İsrail hükümetinden yapılan yazılı açıklamaya göre Lapid, İran’ın nükleer programına ilişkin uluslararası aktörlerin müzakere ettiği anlaşma için müttefiki ABD’ye seslendi.
ABD yönetiminden “İran’ın nükleer programına ilişkin anlaşmayı son dakikada bile olsa imzalamamasını” talep eden Lapid, “Bu anlaşma İran terör yönetimi ve bölgedeki uzantılarının ceplerine çeyrek trilyon koyacak.

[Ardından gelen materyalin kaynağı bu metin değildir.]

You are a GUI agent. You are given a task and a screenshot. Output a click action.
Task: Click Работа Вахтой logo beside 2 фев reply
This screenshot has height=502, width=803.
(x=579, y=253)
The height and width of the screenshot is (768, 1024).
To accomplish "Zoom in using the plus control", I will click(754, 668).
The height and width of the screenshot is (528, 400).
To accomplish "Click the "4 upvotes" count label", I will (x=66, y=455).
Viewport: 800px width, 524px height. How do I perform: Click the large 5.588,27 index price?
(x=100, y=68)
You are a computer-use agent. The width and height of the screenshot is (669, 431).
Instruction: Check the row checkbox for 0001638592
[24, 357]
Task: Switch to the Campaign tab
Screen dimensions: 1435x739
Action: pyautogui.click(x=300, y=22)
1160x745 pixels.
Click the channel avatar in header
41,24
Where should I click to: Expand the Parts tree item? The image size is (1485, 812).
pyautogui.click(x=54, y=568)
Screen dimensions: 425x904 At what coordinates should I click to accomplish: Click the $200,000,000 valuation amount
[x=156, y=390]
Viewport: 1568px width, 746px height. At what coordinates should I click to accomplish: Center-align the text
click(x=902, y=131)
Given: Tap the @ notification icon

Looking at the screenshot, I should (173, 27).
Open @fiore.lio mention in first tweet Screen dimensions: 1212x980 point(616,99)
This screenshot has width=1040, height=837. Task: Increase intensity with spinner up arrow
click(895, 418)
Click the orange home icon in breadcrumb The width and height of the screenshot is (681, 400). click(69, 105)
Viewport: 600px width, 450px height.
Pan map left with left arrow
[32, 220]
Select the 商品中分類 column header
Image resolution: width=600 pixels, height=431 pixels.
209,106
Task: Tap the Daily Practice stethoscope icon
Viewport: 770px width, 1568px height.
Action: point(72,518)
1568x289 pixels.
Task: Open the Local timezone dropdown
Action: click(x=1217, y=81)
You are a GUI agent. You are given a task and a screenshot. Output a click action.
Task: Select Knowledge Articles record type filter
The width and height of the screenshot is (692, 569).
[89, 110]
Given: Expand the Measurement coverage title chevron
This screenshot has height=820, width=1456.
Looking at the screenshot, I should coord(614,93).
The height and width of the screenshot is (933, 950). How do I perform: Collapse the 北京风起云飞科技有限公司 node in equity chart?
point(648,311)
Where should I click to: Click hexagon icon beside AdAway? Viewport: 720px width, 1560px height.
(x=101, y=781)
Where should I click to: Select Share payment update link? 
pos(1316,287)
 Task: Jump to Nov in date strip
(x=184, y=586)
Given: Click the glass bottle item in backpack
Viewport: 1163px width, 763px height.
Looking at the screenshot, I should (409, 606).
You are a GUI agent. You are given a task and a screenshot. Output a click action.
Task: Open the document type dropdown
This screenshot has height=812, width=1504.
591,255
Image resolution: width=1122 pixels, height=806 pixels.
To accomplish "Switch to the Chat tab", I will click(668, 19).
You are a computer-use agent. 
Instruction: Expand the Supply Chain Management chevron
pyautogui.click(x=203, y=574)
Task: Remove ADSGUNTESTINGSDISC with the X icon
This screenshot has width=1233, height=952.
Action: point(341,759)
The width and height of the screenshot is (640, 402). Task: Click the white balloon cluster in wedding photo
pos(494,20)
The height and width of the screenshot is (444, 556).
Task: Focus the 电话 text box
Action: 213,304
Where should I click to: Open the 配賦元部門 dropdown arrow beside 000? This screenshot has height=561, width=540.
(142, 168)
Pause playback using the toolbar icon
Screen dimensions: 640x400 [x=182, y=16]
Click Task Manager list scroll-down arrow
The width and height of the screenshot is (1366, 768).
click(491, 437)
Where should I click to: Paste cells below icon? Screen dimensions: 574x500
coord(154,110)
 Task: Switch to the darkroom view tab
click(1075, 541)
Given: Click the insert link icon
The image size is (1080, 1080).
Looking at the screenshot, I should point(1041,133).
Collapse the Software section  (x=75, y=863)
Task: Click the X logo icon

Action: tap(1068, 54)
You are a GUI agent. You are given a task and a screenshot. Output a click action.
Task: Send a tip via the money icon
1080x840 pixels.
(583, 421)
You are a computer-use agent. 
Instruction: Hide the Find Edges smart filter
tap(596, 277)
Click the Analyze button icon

Aynı zamanda, İran’ın sadece iki yıl içinde santrifüj geliştirip, kurması ve çalıştırmasına imkan sağlayacak.” ifadelerini kullandı.
Lapid, son bir yıl boyunca “anlaşma çok yakınken bile” Beyaz Saray’daki muhataplarını İran’ın taleplerine “boyun eğmemeye ikna ettiklerini” ve durumun bu şekilde devam etmesini umduklarını belirtti.
İsrail’in bu anlaşmaya taraf olmadığını vurgulayan Lapid, ülkesinin anlaşmadan doğan hiçbir kısıtlamaya muhatap olmadığını ve “İran’ın nükleer programının engellenmesi için her türlü aracı devreye sokacaklarını” kaydetti.
İran’ın nükleer programını en yüksek ulusal güvenlik tehditleri arasında sayan İsrail, 2015’te olduğu gibi Tahran’ın nükleer programına ilişkin anlaşmaya başından itibaren karşı çıkıyor.
Nükleer Anlaşma Ve Müzakere Süreci
İran ile Birleşmiş Milletler Güvenlik Konseyinin (BMGK) daimi üyeleri ABD,Rusya, Çin, İngiltere ve Fransa ile Almanya (5+1) arasında 2015’te yaptırımların kaldırılması karşılığında Tahran’ın nükleer faaliyetlerinin düzenlendiği ve denetim altına alındığı bir anlaşma imzalanmıştı.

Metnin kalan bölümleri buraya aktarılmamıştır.